>> begin MATERIAL TO PROCESS

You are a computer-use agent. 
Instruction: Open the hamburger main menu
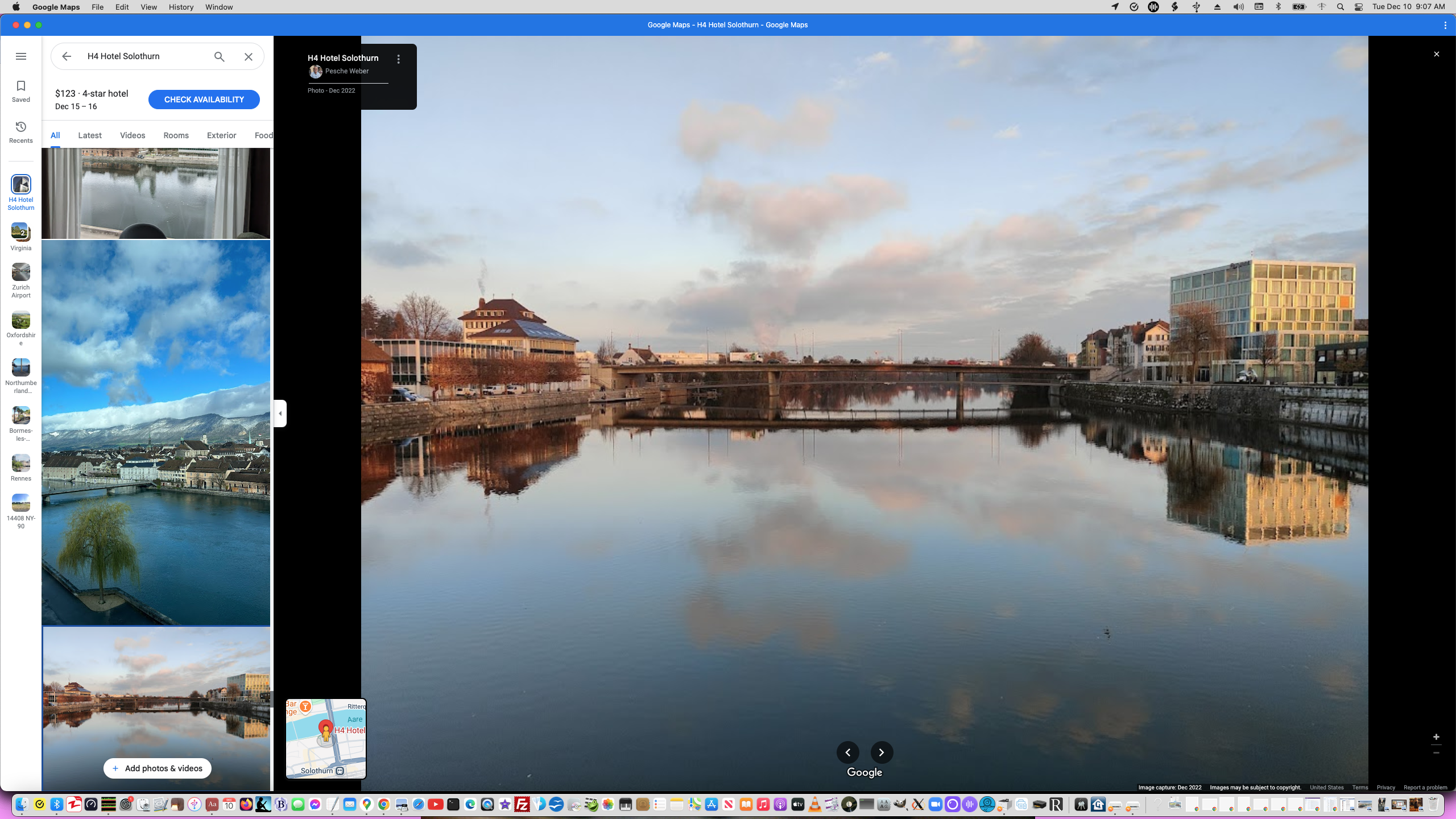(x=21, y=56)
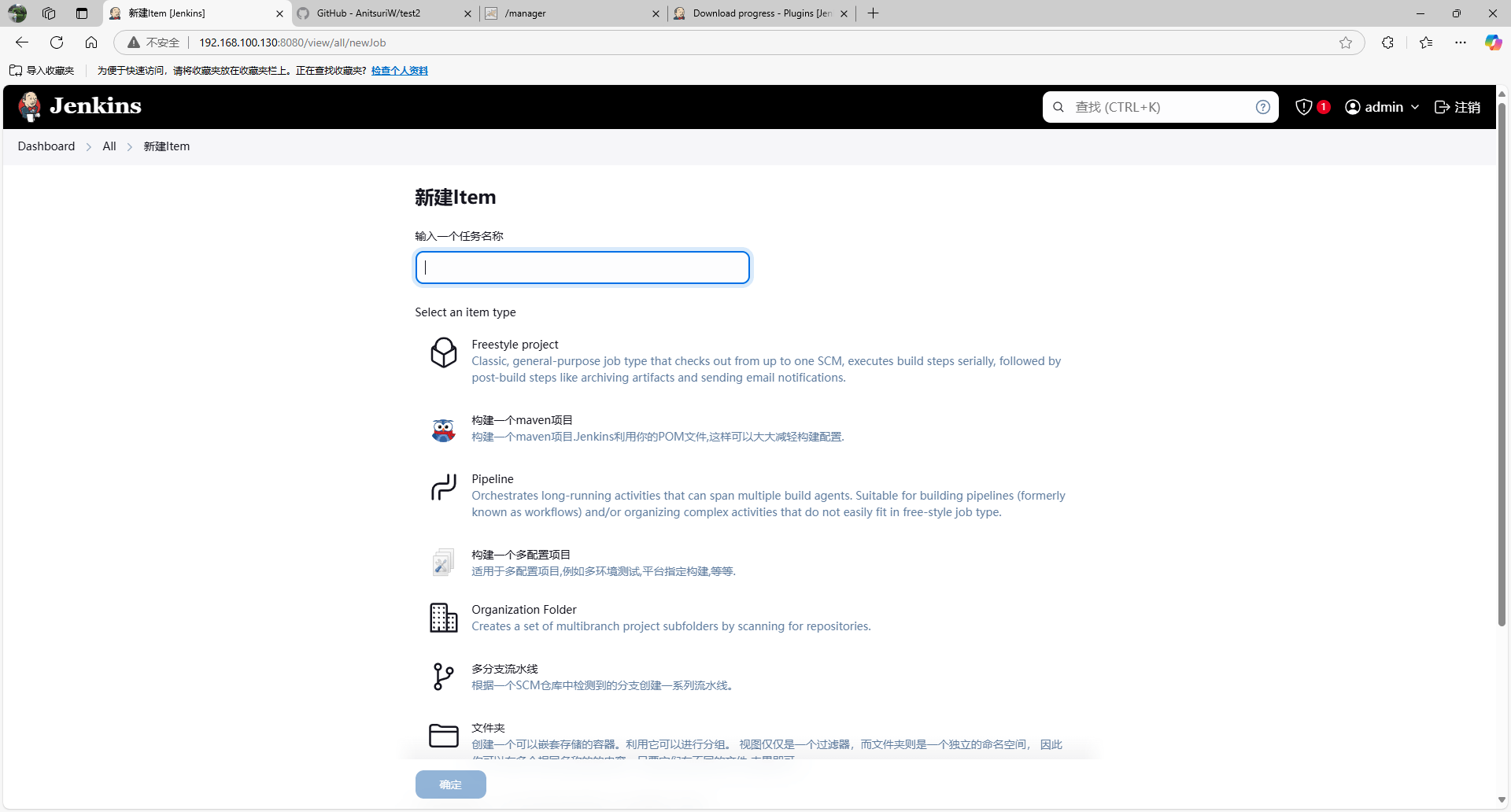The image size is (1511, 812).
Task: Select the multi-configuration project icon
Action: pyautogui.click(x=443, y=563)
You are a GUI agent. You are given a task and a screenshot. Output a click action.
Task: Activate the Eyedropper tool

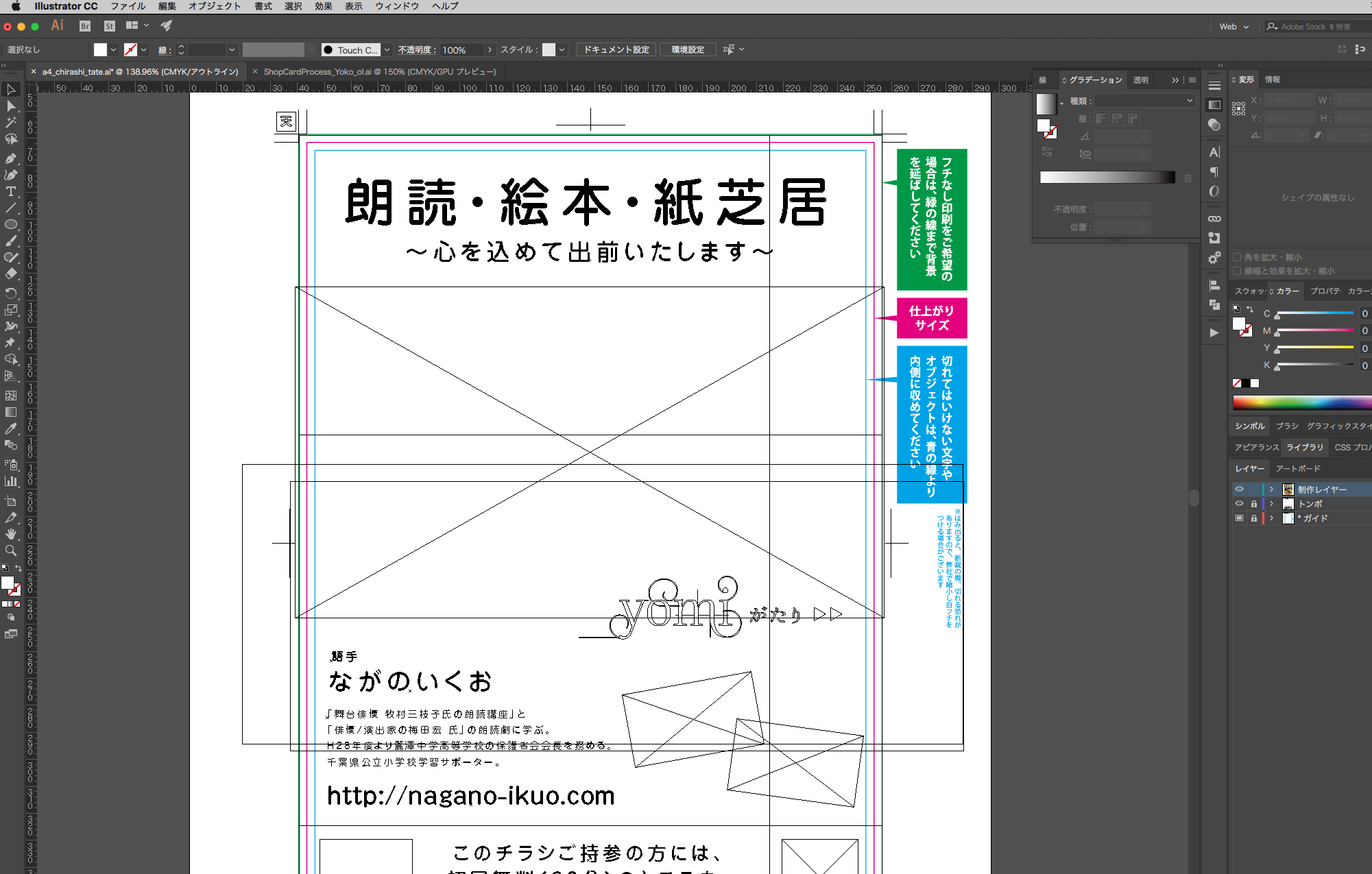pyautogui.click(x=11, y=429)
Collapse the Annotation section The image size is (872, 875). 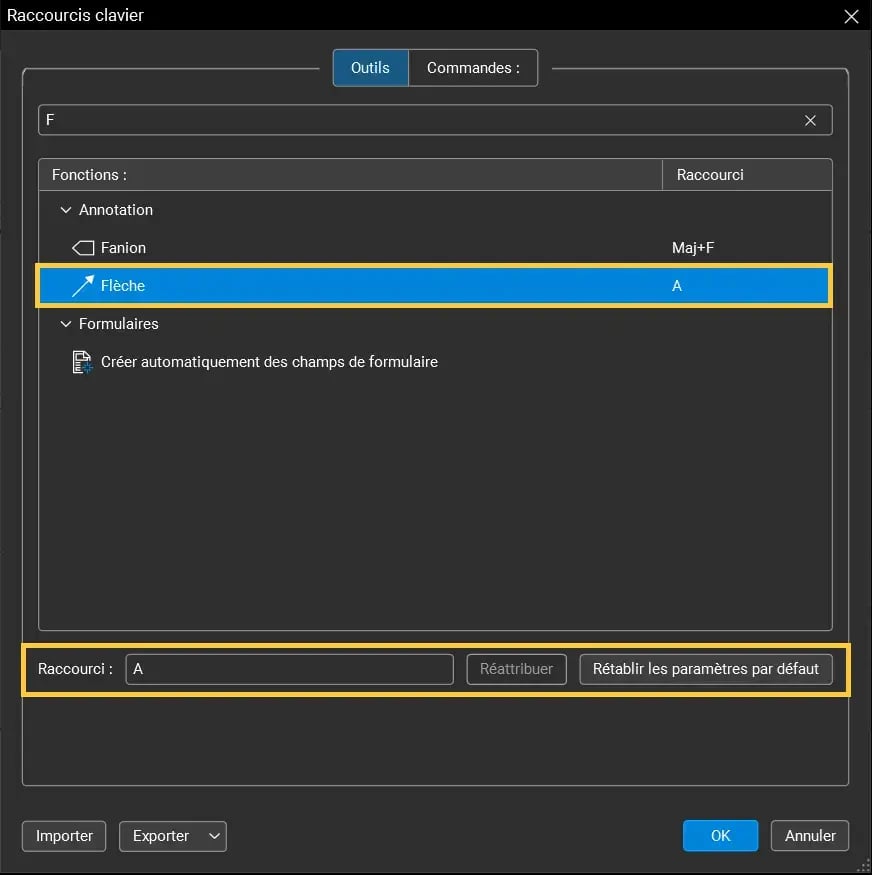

>> end MATERIAL TO PROCESS

THE PROBLEM.
Write out all of the data above word for word, leaving out the pictures.

FULL SOLUTION.
You are a computer-use agent. 
Instruction: Open the hamburger main menu
(x=21, y=56)
The image size is (1511, 812).
Task: Select the multi-configuration project icon
Action: pyautogui.click(x=443, y=563)
You are a GUI agent. You are given a task and a screenshot. Output a click action.
Task: Activate the Eyedropper tool

pyautogui.click(x=11, y=429)
Collapse the Annotation section The image size is (872, 875). 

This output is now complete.